(Collected data entries)
⁂

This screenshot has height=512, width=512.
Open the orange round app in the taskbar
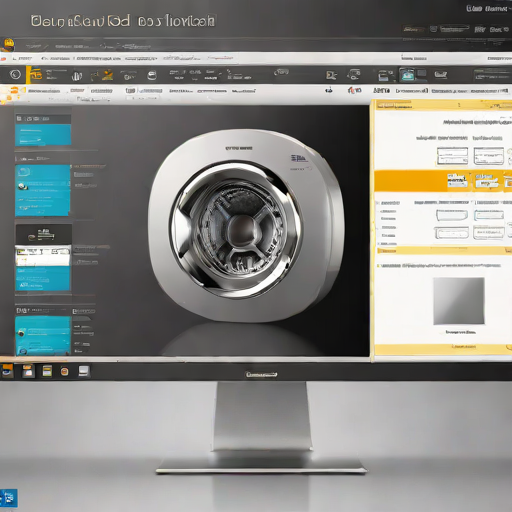coord(65,371)
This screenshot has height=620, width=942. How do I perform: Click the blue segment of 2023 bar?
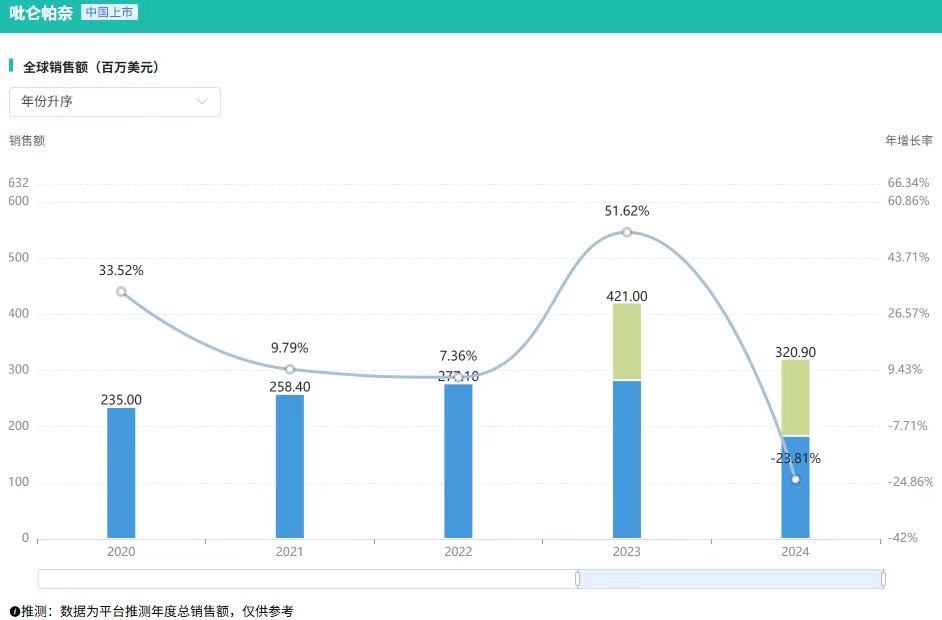coord(627,460)
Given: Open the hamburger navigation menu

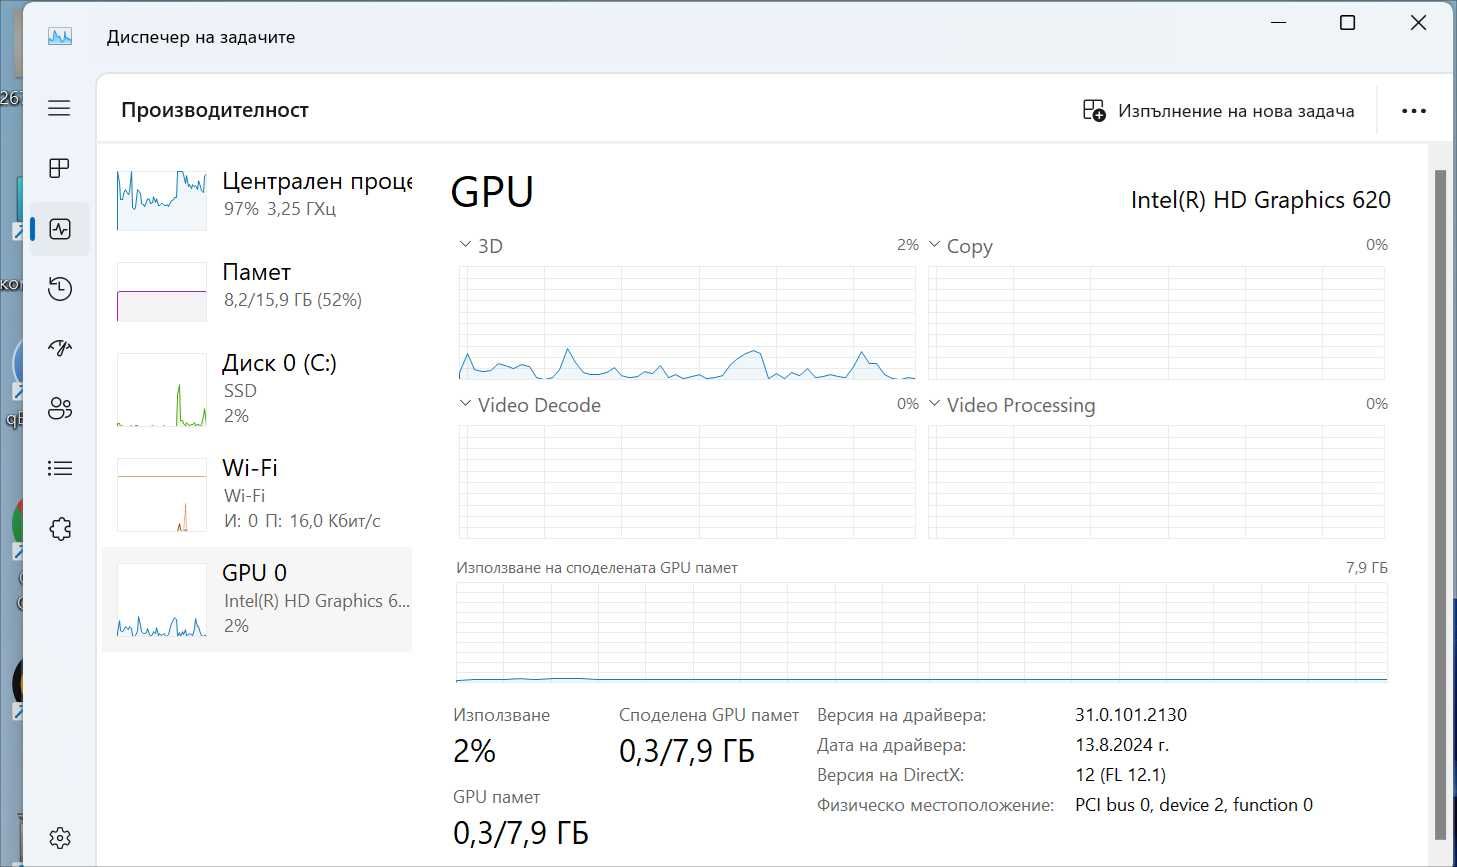Looking at the screenshot, I should pos(59,108).
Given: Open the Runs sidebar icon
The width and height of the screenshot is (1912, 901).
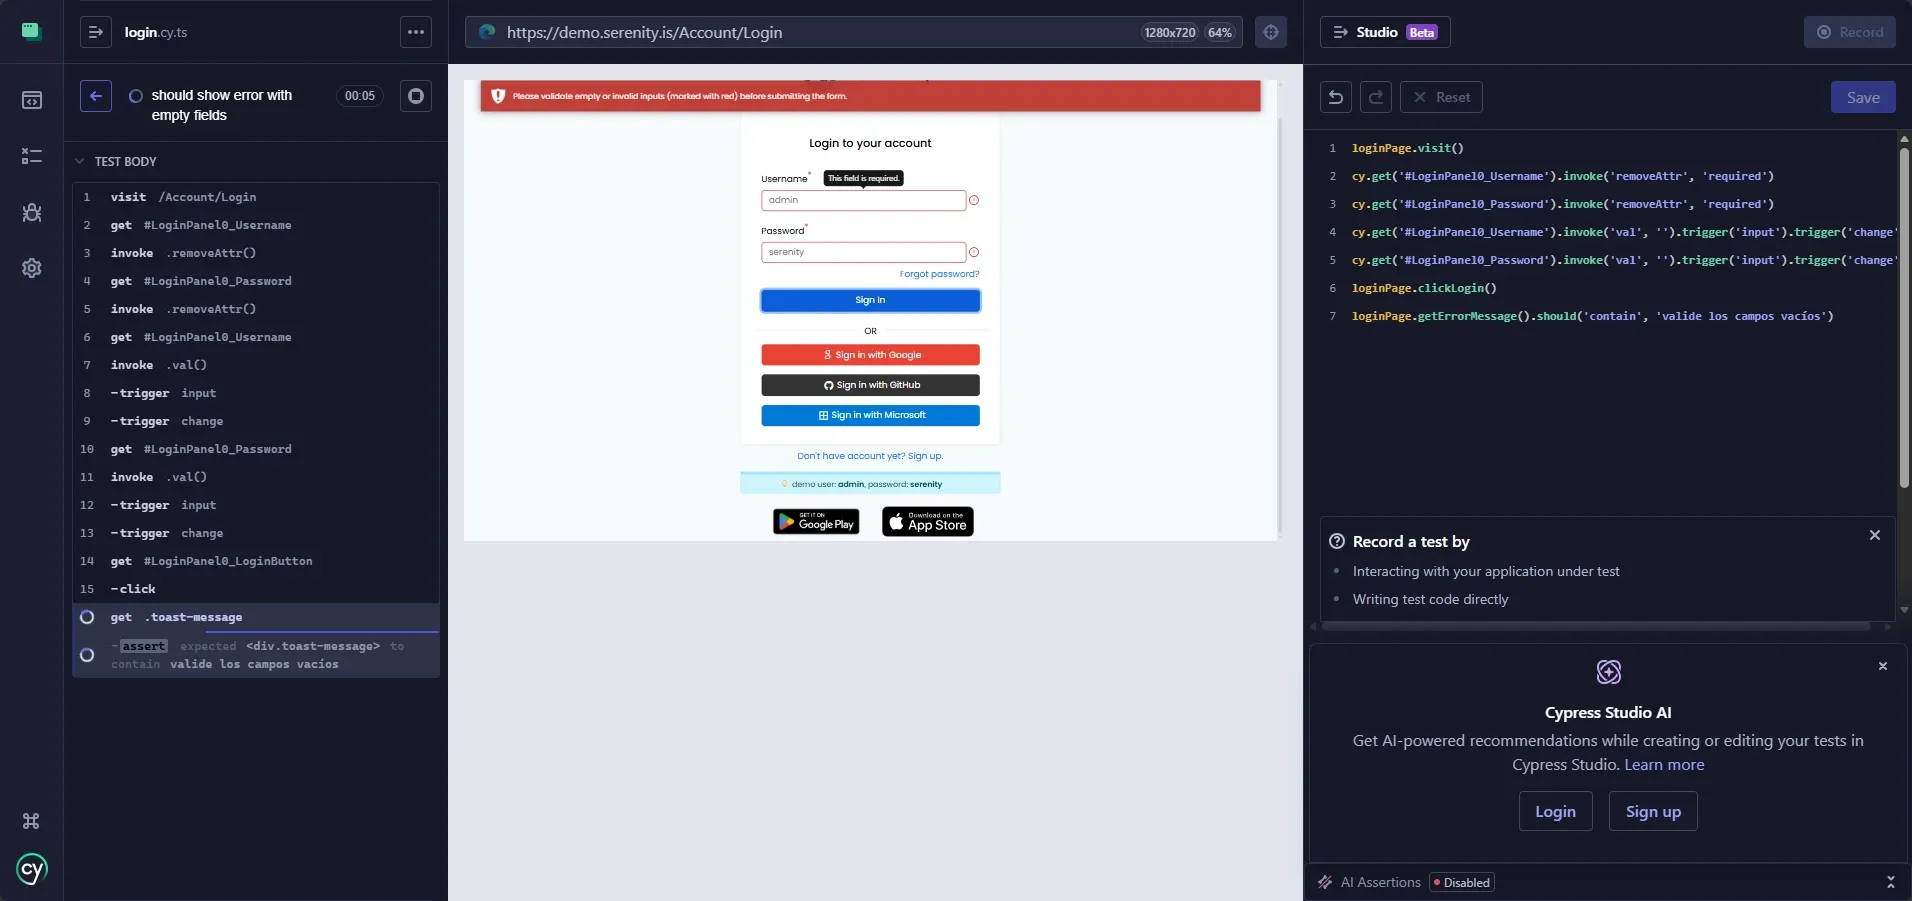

⁂

• **What to produce**
Exact copies of all the entries are needed; output them without the pictures.

• **Solution for this problem**
This screenshot has height=512, width=512.
Open the orange round app in the taskbar
coord(65,371)
This screenshot has height=620, width=942. How do I perform: Click the blue segment of 2023 bar?
coord(627,460)
Given: Open the hamburger navigation menu

Looking at the screenshot, I should pos(59,108).
Given: Open the Runs sidebar icon
The width and height of the screenshot is (1912, 901).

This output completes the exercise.